ORDINARILY, one doesn't have to get all cloak-and-dagger to read a comic—but such was the case a couple weeks ago, when Oni Press invited me to their Portland offices to read Scott Pilgrim's Finest Hour. I wasn't allowed to take the book out of Oni HQ. I wasn't allowed to share any spoilers. And I wasn't allowed to punch my way through Oni's phalanx of editors, race home, and put the book on eBay, where I could've made a tidy profit.
Then again, Scott Pilgrim is no ordinary comic. Bryan Lee O'Malley's six-volume series—which began in 2004 and which director Edgar Wright has turned into a movie that's due out next month—is beloved by fanboys and hipsters alike. The books follow a Canadian slacker who's forced to fight his girlfriend's seven evil exes—with exuberant, manga-influenced art and pitch-perfect characters, Scott Pilgrim is as good as comics get. There's a reason why over 150 stores nationwide are having midnight release parties for the final book, including Portland's Bridge City Comics and Floating World Comics.
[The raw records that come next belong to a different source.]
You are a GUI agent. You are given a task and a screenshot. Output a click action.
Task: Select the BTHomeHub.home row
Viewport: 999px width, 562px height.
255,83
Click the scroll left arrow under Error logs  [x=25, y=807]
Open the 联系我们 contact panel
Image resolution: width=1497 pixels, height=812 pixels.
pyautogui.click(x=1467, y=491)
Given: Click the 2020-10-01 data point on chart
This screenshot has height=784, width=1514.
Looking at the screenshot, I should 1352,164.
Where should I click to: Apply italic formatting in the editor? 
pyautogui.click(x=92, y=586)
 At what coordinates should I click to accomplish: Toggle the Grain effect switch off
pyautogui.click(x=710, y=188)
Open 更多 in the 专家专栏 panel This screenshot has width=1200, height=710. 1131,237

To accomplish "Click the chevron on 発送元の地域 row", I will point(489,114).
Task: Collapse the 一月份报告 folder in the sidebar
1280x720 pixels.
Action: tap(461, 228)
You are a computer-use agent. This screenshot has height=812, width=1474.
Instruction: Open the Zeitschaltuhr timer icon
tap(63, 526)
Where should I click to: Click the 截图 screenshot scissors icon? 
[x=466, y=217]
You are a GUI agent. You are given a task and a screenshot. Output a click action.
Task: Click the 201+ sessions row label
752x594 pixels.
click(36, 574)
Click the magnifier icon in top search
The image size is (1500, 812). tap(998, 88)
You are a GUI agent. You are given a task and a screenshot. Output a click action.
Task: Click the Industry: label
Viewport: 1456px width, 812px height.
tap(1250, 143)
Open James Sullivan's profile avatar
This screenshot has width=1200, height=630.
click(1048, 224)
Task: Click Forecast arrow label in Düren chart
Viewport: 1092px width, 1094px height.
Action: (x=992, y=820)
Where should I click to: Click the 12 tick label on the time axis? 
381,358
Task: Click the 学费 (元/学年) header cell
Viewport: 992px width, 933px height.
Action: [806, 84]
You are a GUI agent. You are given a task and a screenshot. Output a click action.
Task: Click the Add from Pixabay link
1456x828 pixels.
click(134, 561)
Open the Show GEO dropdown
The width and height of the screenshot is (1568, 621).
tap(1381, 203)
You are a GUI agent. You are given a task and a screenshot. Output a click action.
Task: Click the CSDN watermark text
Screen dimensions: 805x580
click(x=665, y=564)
I (still) can't tell you much about Finest Hour—not that I'd want to, 'cause watching O'Malley end his tale is an experience no one should have secondhand. O'Malley's grown considerably as a writer and an artist; Finest Hour not only features some of his best storytelling to date, but also delivers a satisfying, surprisingly resonant conclusion that bursts with the wit and heart that make—goddammit, made—the series so great.